Lim Hanwhuy2 1 Baekjin Kim2

2, Green Chemistry and Materials Group, Korea institute of Industrial Technology, Cheonan, Chungcheongnam-do, Korea (the Republic of)
1, Yonsei University, Seoul, SE, Korea (the Republic of)

The polymer layers could be easily deformed by external force because of its intrinsic elasticity. In the case of multi-layered polymer thin films, however, it could bring a certain problem. If the adhesion between the interfaces isn't sufficient, slip may be occurred. Particularly, the nanoparticles such as TiO2, SiO2, Al2O3 and BaTiO3 dispersed polymers are further modified and affects to the adhesive force. Therefore, it is necessary to predict the relationship among deformation, composites and interfacial adhesion.

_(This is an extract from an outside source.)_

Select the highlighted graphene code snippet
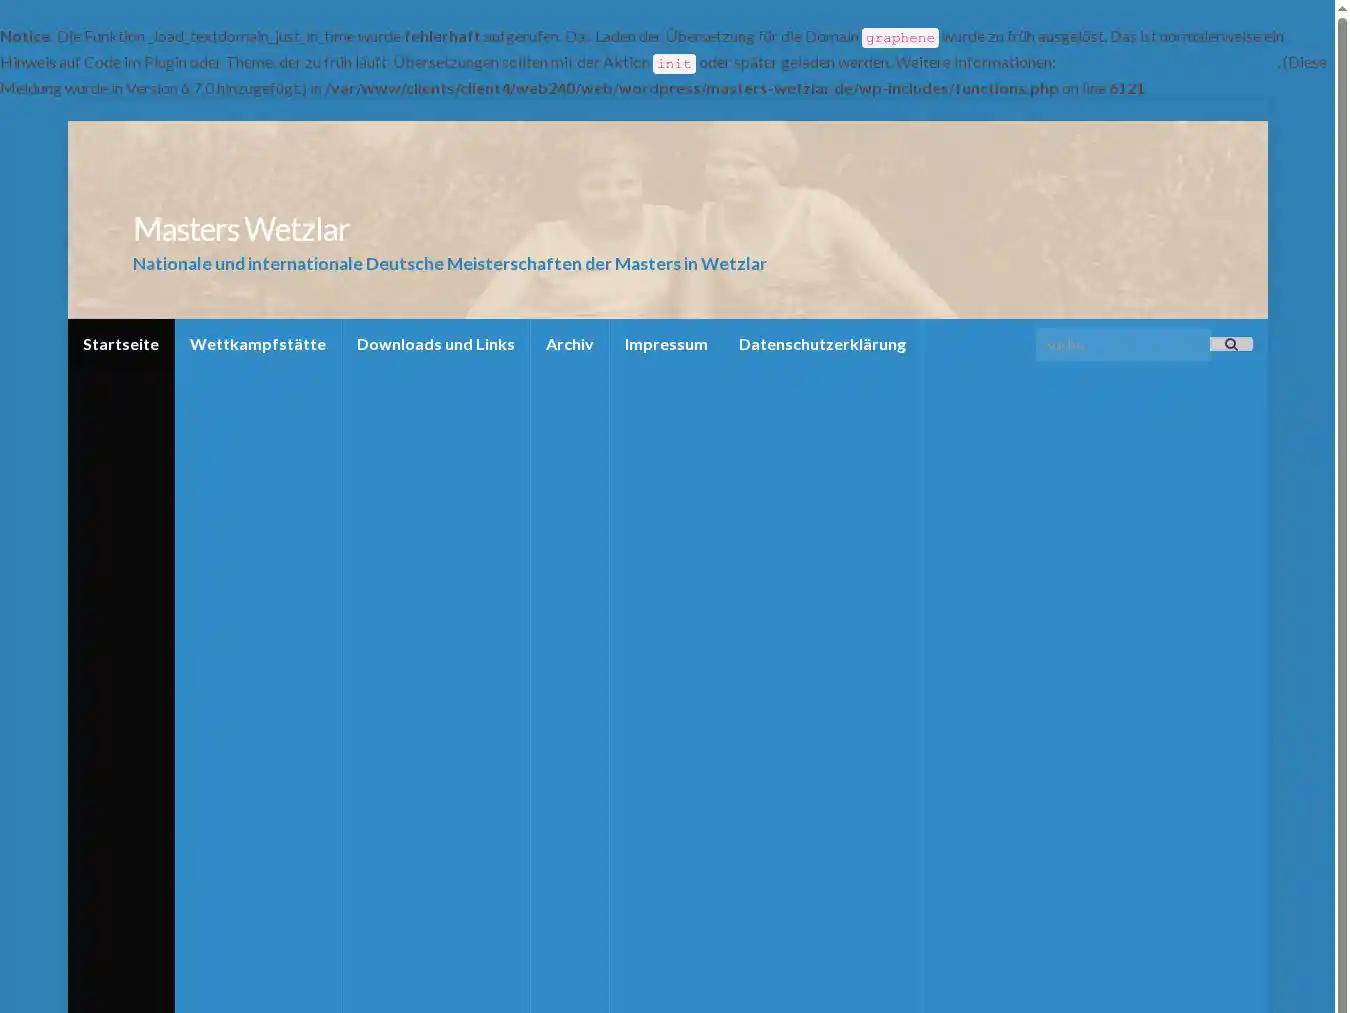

In this study, the modulus and interfacial strength of whole layers were measured by Universal Test Machine (UTM) in the ASTM-638. Based on this result, the maximized interfacial adhesion value was confirmed less than 10 N with 200 μm thickness. For the test, the pristine polymer and NP embedded polymer were spin coated to form bilayer shape with single layer tail. As a result, the NP contained polymer showed similar mechanical strength with double error range 1 N compared to the pristine polymer’s modulus. Furthermore, we also introduced an adhesive layer such as primer and polyethylene imine (PEI) added PDMS to improve the interfacial adhesion. With NP/PDMS composites, we applied to electroadhesion (EA) robot gripper. NPs have higher dielectric constant than polymer so that it can increase EA force in the same potentials. Furthermore, the critical parts of robot gripper are skin layer and EA layer. Both of skin and EA layers are composed of stretchable polymers so that our achievement could be used for it. As a result, highly adhesive EA gripper was investigated by solving interfacial adhesive problem.